Even if you think radiological events are unlikely, here is a gentle reminder; on July 3, a drone (decked out to resemble Superman, ironically) crashed into a French nuclear plant to highlight security failures around the facility.4 Although the drone was intentionally crashed by an environmental group, such an incident highlights that accidents and failures are an unfortunate reality. Attention regarding advancing diagnostics typically falls on that their capabilities during an infectious disease outbreak, which is undoubtedly important, but it’s critical that medical management of mass exposures or casualties, extends to all CBRN avenues. This work on radiation biodosimetry is a clear example of our efforts to close these gaps, but it is critical that medical providers, whether they are in a large hospital system or critical-access hospital, have knowledge of these advancements and access.
I was fortunate to chat with Dr. Sproull* regarding her research, its application to medical providers, and why we would be having these conversations during health care preparedness exercises. She noted that “The most critical gap in emergency preparedness and response for medical management of radiological/nuclear events is the lack of a screening tool to determine whether a radiation exposure has occurred. It is expected that following a radiological/nuclear event, a large number of the uninjured population or ‘worried well’ will self-mobilize and overwhelm triage systems wanting to know if they have received a radiation exposure. Current efforts in research and late-stage development of new POC radiation biodosimetry diagnostics are aimed at meeting this critical need. Biodosimetry diagnostics are arguably the most critical countermeasure for radiation exposure as they are needed firstly, to confirm that an exposure has occurred, and secondly, to estimate the severity of the radiation exposure and which organ systems will be affected.”

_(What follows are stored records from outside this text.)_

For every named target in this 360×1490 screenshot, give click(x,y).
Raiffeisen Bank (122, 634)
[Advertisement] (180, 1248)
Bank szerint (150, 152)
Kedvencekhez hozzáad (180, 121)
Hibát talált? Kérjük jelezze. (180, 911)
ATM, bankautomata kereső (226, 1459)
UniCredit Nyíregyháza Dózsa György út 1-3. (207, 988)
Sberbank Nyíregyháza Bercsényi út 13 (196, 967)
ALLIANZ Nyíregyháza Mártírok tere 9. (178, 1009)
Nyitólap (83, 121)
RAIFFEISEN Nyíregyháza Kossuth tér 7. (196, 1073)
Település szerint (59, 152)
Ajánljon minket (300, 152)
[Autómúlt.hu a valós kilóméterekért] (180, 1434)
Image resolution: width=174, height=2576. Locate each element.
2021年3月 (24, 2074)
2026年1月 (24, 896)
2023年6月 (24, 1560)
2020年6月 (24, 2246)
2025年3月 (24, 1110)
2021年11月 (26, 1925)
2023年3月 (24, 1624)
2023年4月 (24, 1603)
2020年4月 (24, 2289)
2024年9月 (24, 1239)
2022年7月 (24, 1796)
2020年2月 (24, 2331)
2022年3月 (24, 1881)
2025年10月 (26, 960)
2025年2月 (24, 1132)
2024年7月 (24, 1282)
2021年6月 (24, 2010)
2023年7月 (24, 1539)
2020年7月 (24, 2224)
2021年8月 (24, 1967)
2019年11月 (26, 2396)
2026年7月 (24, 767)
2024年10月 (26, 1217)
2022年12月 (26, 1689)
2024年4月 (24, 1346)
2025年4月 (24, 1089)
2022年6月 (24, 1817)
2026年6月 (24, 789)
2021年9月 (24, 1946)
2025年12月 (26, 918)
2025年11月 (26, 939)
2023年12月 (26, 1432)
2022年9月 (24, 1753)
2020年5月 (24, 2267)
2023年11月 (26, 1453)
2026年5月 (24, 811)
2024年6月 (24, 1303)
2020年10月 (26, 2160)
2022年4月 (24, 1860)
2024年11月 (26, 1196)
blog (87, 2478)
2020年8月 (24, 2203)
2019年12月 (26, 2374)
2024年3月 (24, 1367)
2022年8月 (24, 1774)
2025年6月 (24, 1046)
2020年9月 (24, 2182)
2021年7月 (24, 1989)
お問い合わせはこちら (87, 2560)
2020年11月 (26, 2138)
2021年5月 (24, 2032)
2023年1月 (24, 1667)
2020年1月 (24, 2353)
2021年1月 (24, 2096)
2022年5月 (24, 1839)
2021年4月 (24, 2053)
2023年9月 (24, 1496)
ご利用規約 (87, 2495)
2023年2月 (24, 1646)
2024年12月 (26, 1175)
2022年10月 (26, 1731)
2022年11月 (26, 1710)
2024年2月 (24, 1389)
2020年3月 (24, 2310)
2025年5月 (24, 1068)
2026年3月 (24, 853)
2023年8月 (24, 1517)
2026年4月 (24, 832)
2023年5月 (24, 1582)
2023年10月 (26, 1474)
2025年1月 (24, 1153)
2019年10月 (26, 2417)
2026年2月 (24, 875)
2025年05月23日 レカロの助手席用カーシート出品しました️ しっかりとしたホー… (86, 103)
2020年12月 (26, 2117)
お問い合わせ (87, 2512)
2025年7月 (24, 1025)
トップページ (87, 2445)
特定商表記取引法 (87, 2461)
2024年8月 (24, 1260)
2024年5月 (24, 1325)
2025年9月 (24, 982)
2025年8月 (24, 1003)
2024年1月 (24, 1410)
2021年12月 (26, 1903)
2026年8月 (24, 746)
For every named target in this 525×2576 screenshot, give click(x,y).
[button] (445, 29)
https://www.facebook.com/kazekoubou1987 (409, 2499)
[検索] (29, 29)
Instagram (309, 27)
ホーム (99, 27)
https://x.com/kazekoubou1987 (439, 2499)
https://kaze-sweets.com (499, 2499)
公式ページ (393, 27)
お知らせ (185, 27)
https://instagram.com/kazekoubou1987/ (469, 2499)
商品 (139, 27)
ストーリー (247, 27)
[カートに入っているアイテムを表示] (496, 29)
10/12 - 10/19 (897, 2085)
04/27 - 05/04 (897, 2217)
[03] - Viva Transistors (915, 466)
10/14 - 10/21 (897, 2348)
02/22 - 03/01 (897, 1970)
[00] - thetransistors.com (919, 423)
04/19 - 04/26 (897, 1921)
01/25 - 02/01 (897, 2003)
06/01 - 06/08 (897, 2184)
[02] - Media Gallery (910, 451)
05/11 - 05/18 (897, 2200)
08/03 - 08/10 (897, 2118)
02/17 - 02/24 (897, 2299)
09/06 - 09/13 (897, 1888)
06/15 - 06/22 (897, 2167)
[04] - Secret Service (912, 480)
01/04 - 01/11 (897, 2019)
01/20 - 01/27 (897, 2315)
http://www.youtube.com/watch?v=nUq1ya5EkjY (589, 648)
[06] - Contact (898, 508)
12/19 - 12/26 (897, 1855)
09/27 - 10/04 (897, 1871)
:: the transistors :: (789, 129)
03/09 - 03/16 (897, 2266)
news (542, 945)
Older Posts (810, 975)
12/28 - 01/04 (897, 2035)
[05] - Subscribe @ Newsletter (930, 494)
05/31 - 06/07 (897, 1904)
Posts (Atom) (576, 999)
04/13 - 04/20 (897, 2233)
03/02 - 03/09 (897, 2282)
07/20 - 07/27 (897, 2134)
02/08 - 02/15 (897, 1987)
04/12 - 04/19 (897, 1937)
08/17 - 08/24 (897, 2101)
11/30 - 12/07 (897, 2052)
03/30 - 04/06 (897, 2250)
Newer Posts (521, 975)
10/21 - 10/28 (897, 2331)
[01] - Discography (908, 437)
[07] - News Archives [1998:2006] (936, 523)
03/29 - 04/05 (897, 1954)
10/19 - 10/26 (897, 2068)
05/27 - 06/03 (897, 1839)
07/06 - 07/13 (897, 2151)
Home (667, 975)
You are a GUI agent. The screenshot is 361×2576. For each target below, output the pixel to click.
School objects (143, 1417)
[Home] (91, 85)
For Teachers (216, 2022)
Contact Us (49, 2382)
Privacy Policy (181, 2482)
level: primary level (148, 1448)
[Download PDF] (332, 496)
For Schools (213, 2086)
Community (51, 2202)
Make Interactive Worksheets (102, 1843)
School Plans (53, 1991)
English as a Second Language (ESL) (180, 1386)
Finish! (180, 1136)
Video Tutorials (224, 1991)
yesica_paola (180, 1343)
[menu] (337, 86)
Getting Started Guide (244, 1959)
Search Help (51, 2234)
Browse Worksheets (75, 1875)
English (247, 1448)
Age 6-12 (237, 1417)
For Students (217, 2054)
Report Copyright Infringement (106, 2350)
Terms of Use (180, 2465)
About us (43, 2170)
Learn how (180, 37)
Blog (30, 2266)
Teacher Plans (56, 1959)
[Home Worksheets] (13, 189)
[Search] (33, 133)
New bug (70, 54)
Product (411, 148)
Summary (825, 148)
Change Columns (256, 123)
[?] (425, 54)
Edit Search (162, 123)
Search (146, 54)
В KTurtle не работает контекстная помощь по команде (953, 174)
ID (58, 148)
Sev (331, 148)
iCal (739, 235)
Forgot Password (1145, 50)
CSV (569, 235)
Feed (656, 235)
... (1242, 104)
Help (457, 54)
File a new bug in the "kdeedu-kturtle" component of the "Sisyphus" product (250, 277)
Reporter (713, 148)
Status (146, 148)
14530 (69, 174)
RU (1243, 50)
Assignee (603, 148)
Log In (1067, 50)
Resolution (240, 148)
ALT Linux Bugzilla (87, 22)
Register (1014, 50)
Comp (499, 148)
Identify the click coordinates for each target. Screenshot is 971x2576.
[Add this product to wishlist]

Although there’s more work to be done, the expression levels of radiation in their work reveal a greater need for diagnostic methods to have a wider range of expression values for dose prediction. Further studies will look to selected biomarkers like the FMS-like tyrosine kinase 3 ligand (FLT3L), Pentraxin 3 (ptx3), Matrix metallopeptidase 9 (MMP-9), and ETC, but the investigators found that a single FL biomarker was most efficient at the prediction of a dose at 24 hours post body irradiation. Dr. Sproull further noted that “Future operational challenges for POC biodosimetry diagnostics include translating these biological assays from animal models to application in a more heterogeneous human population. Development of the technology for use under field conditions by First Responders and their integration into existing triage systems are some of the final hurdles which are being addressed to make this diagnostic fully deployable.”
Their research will continue to establish such relevant biomarkers for radiation biodosimetry and how testing can be improved for those on the ground during an event.
*Editor's note: Dr. Sproull's statements are not on behalf of the NIH, but as statements of personal opinion.